Coffee shops all across America are breaking out their Pumpkin Spice, but we’re here to sing the unsung praises of another fall marvel that doesn’t get enough love—even though it’s at its peak in cool, crisp autumn air.
That’s right, folks, while you’ve been ooing and ahhing over orange goo in your coffee, the blushing apple waits quietly in a shadowy orchard, ready to be mulled into a cider or drowned in a red wine sangria, not realizing it’s a star in its own right.
The apple, whether glowing green or speckled pink, fades to the back of the line when the temperature drops. Always a pastry filling, never the tasteful porch accent. But for a few weeks out of the year, folks just about anywhere dig out that one weird dust-bunny-coated basket in the closet and collect the faithful fruit that not only keeps doctors away, but might improve your sleep.
The better bedtime snack There’s a myth out there that apples have the same amount of caffeine as a cup of coffee, so you should avoid them at night. The reality is that the little boost to your step you may get after eating an apple comes from the naturally occurring sugars of the fruit—it contains 0mg of caffeine.

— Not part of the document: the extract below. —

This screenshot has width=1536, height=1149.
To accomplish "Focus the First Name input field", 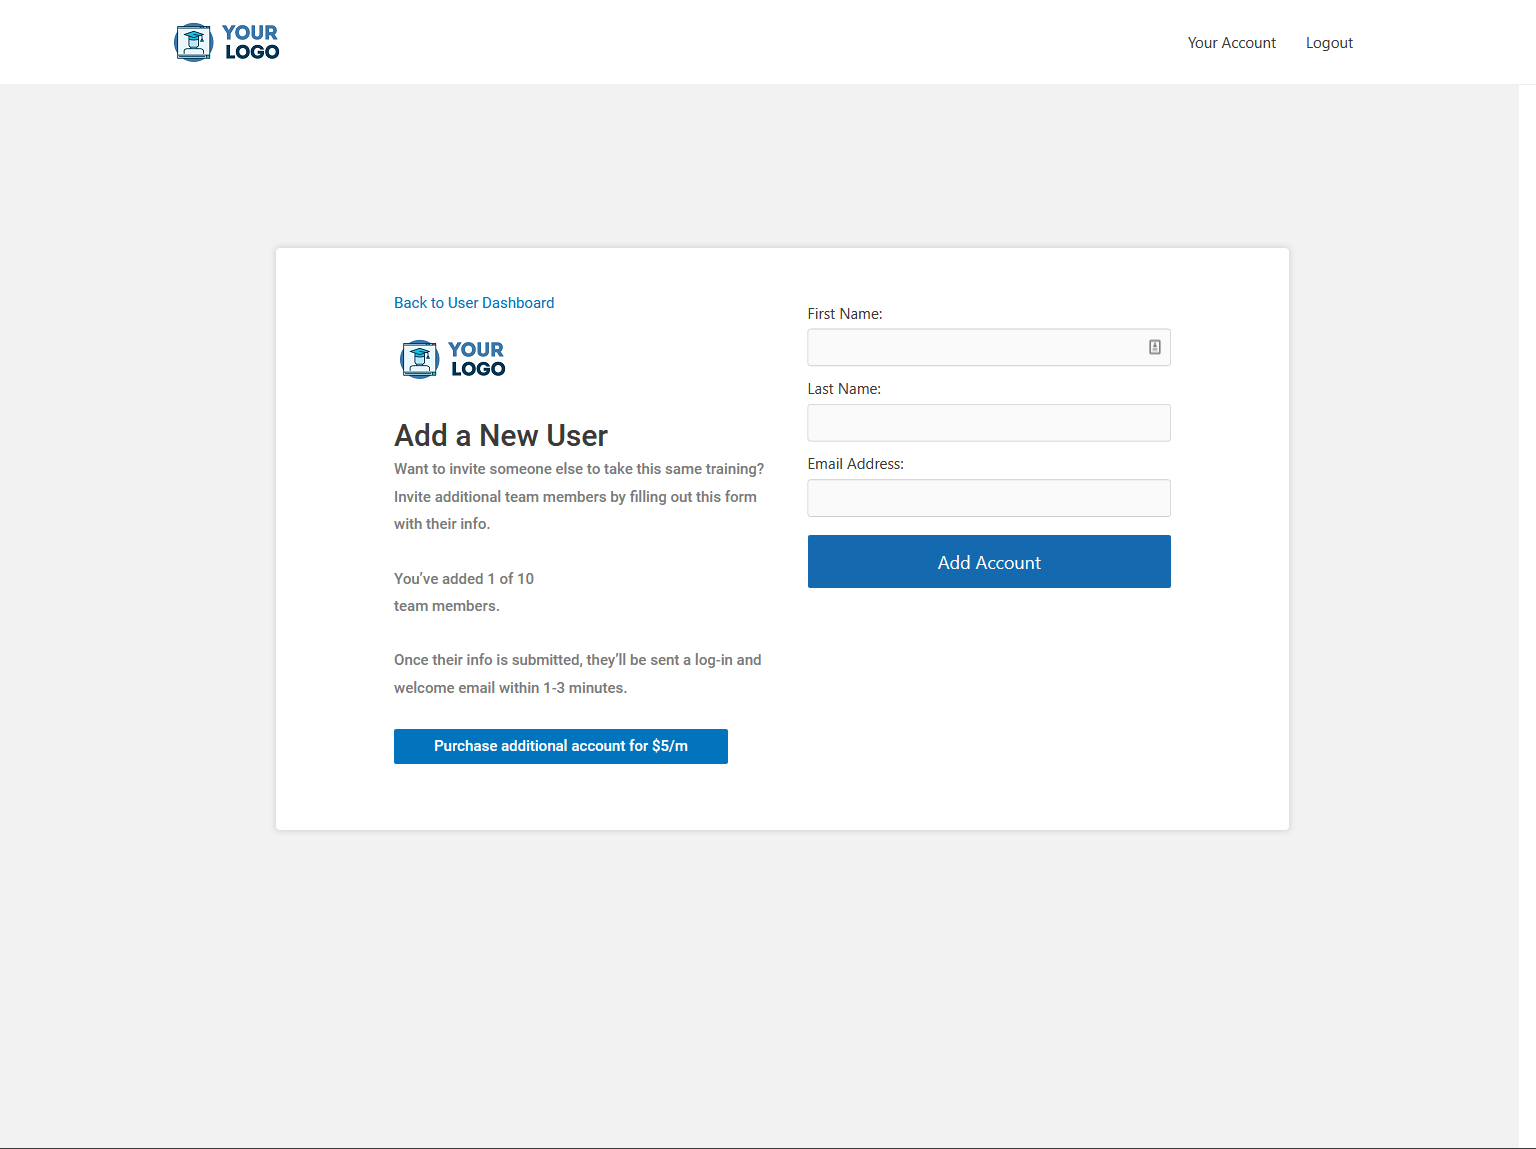I will 975,348.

If you’re looking to avoid sugar before bedtime, you might want to count the apple out, but there are a few other components that might actually make it the ideal late-night snack.
Apples are a great source of fiber which helps you sleep in a few ways. First, fiber-heavy snacks stave off hunger longer than other foods, meaning you won’t wake up in the middle of the night with a rumbling stomach. Fiber also helps your digestive system break down food slowly and absorb the nutritional content better—your digestion crawls to a halt while you sleep, so if you’re going to snack before bed, making better choices can really benefit your body overnight.
Swapping out your usual midnight snacks full of sugar and fat with an apple can help you fall asleep and stay asleep. Foods with high carb and fat content have a tendency to spike your energy while they digest, meaning you’re sleep gets interrupted throughout the night. This disjointed sleep can also cause nightmares.
Apples are packed with sleep-supporting vitamins Apples provide your body with tons of sleep-supporting vitamins and antioxidants.
Vitamin B-6 Also known as pyridoxine, vitamin B-6 is one of the star players when it comes to converting food into glucose (Your body’s energy source!) and metabolizing protein and fat from your diet. It also plays a part in creating serotonin, the hormone that regulates your sleep pattern. Vitamin B-6 deficiency has been linked to insomnia and depression, getting enough into your system can help you avoid these issues.
Vitamin C A few recent studies found that people who consumed lower amounts of vitamin C also slept less. Low vitamin C levels have been linked to restless leg syndrome and an increase in sleep disturbances. Maintaining a healthy level of vitamin C can also help with memory impairment and cognitive function.
Potassium Potassium is an essential electrolyte that allows for our cells to function properly. We can’t produce potassium on our own, so getting it from our diet is extremely important. Two things occur when your potassium balance is off-kilter: muscle spasms and heart irregularities. Low potassium levels can cause muscle spasms that interrupt your sleep and keep you up at night, as well as heart flutters and light-headed feelings. Both can keep you up at night and be dangerous, so keeping your potassium levels in check is vital.
Polyphenols Polyphenols are a group of antioxidants found in plants that help maintain your health. These keep you functioning in a variety of ways, but when it comes to sleep, their ability to help you burn fat and fall asleep faster.
Get out there and start gathering the bedtime snack you’ve been missing out on.